Leetcode Week7 Gas Station

Question

There are N gas stations along a circular route, where the amount of gas at station i is gas[i].

You have a car with an unlimited gas tank and it costs cost[i] of gas to travel from station i to its next station (i+1). You begin the journey with an empty tank at one of the gas stations.
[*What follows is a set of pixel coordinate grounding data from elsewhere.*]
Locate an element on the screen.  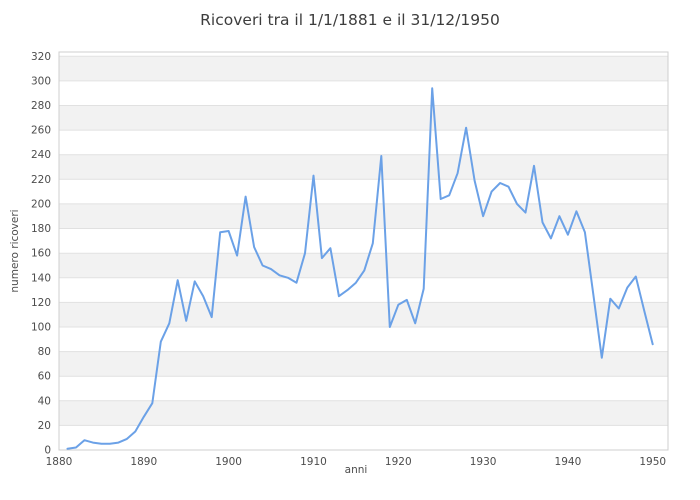
y-tick-label: 180 is located at coordinates (41, 229).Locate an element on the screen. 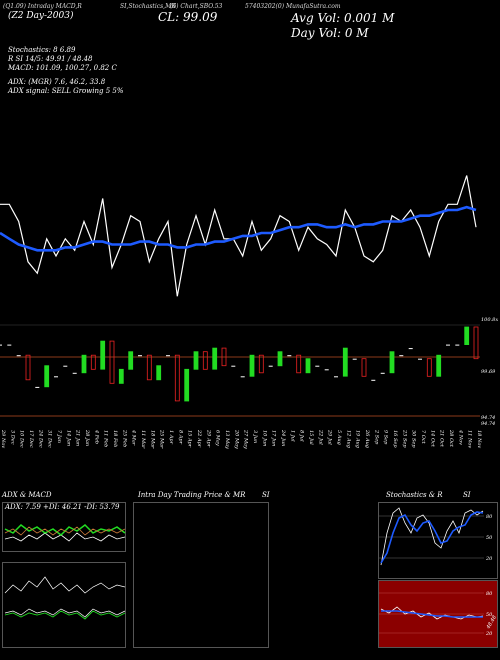 The image size is (500, 660). stochastics-readout: Stochastics: 8 6.89 is located at coordinates (42, 50).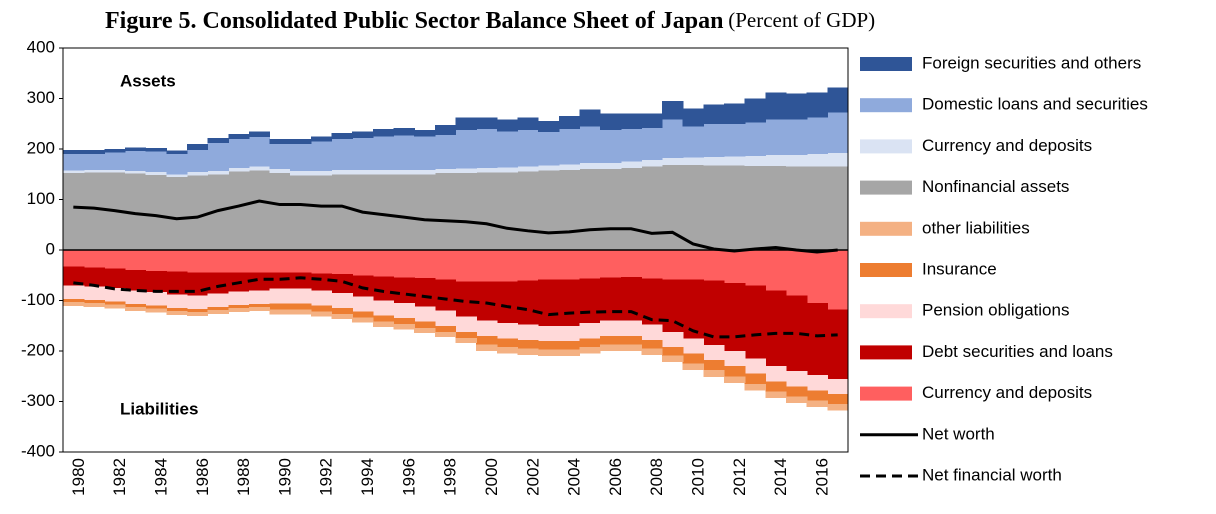 This screenshot has height=514, width=1216. What do you see at coordinates (740, 477) in the screenshot?
I see `x-tick-label: 2012` at bounding box center [740, 477]. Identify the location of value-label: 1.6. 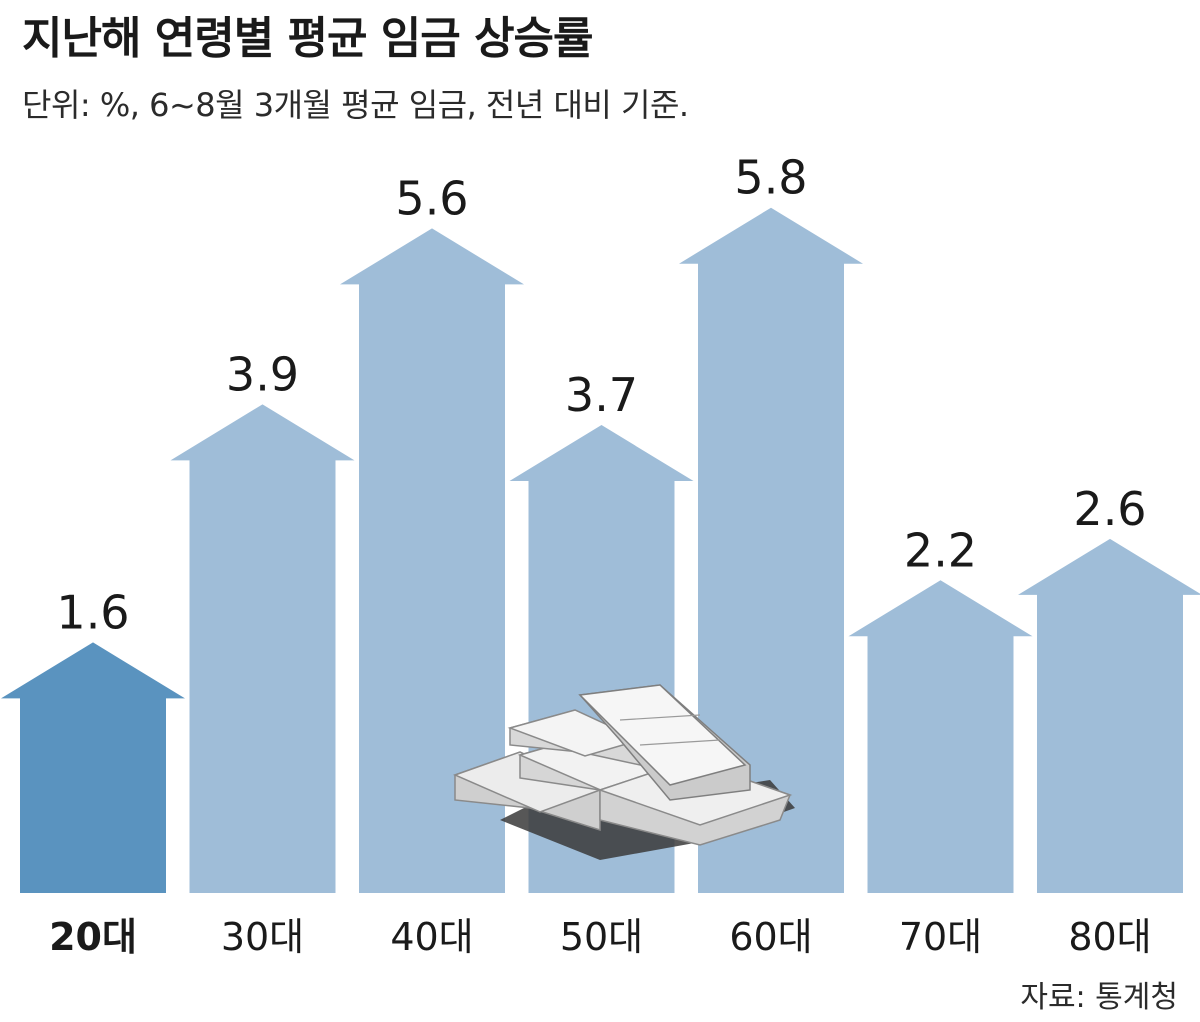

Return the starting gas station's index if you can travel around the circuit once in the clockwise direction, otherwise return -1.

Note:

• If there exists a solution, it is guaranteed to be unique.
• Both input arrays are non-empty and have the same length.
• Each element in the input arrays is a non-negative integer.

Example 1:

Input: 
gas  = [1,2,3,4,5]
cost = [3,4,5,1,2]

Output: 3

Explanation:
Start at station 3 (index 3) and fill up with 4 unit of gas. Your tank = 0 + 4 = 4
Travel to station 4. Your tank = 4 - 1 + 5 = 8
Travel to station 0. Your tank = 8 - 2 + 1 = 7
Travel to station 1. Your tank = 7 - 3 + 2 = 6
Travel to station 2. Your tank = 6 - 4 + 3 = 5
Travel to station 3. The cost is 5. Your gas is just enough to travel back to station 3.
Therefore, return 3 as the starting index.

Example 2:

Input: 
gas  = [2,3,4]
cost = [3,4,3]

Output: -1

Explanation:
You can't start at station 0 or 1, as there is not enough gas to travel to the next station.
Let's start at station 2 and fill up with 4 unit of gas. Your tank = 0 + 4 = 4
Travel to station 0. Your tank = 4 - 3 + 2 = 3
Travel to station 1. Your tank = 3 - 3 + 3 = 3
You cannot travel back to station 2, as it requires 4 unit of gas but you only have 3.
Therefore, you can't travel around the circuit once no matter where you start.

Answer

class Solution {
public:
    int canCompleteCircuit(vector<int>& gas, vector<int>& cost) {
        vector<int> fuel(gas.size());
        for (int i = 0; i < gas.size(); i++) {
            fuel[i] = gas[i]-cost[i];
        }
        int left, right, maxfuel;
        maxfuel = maxSubarraySumCircular(fuel, left, right);
        if (left <= right) {
            for (int i = right+1; i < gas.size(); i++) {
                maxfuel += fuel[i];
                if (maxfuel < 0) return -1;
            }
             for (int i = 0; i < left; i++) {
                maxfuel += fuel[i];
                if (maxfuel < 0) return -1;
            }
            return left;
        } else {
            for (int i = right+1; i < left; i++) {
                maxfuel += fuel[i];
                if (maxfuel < 0) return -1;
            }
            return left;
        }
    }
         int maxSubarraySumCircular(vector<int>& A, int &left, int &right) {
            int total = 0, maxSum = -30000, curMax = 0, minSum = 30000, curMin = 0, Start = 0, Start2 = 0, End = 0, maxStart = 0, maxEnd = 0, 
             minStart = 0, minEnd = 0;
            for (int i = 0; i < A.size(); i++) {
                int a = A[i];
                if (curMax < 0) {
                    Start = i;
                }
                curMax = max(curMax + a, a);
                if (maxSum < curMax) {
                    maxStart = Start;
                    maxEnd = i;
                }
                maxSum = max(maxSum, curMax);
                if (curMin > 0) {
                    Start2 = i;
                }
                curMin = min(curMin + a, a);
                if (minSum > curMin) {
                    minEnd = i;
                    minStart = Start2;
                }
                minSum = min(minSum, curMin);
                total += a;
            }
             if (maxSum >= total-minSum) {
                 left = maxStart;
                 right = maxEnd;
             } else {
                 left = minEnd+1;
                 right = minStart-1;
             }
            return maxSum > 0 ? max(maxSum, total - minSum) : maxSum;
    }

};

　　首先计算gas和cost数组的差，得到一个有正有负的数列，然后求连续的和最大的子数列（同时也要保存最大子数列的起始位置 = start），可以转化为Find Minimum in Rotated Sorted Array II的问题。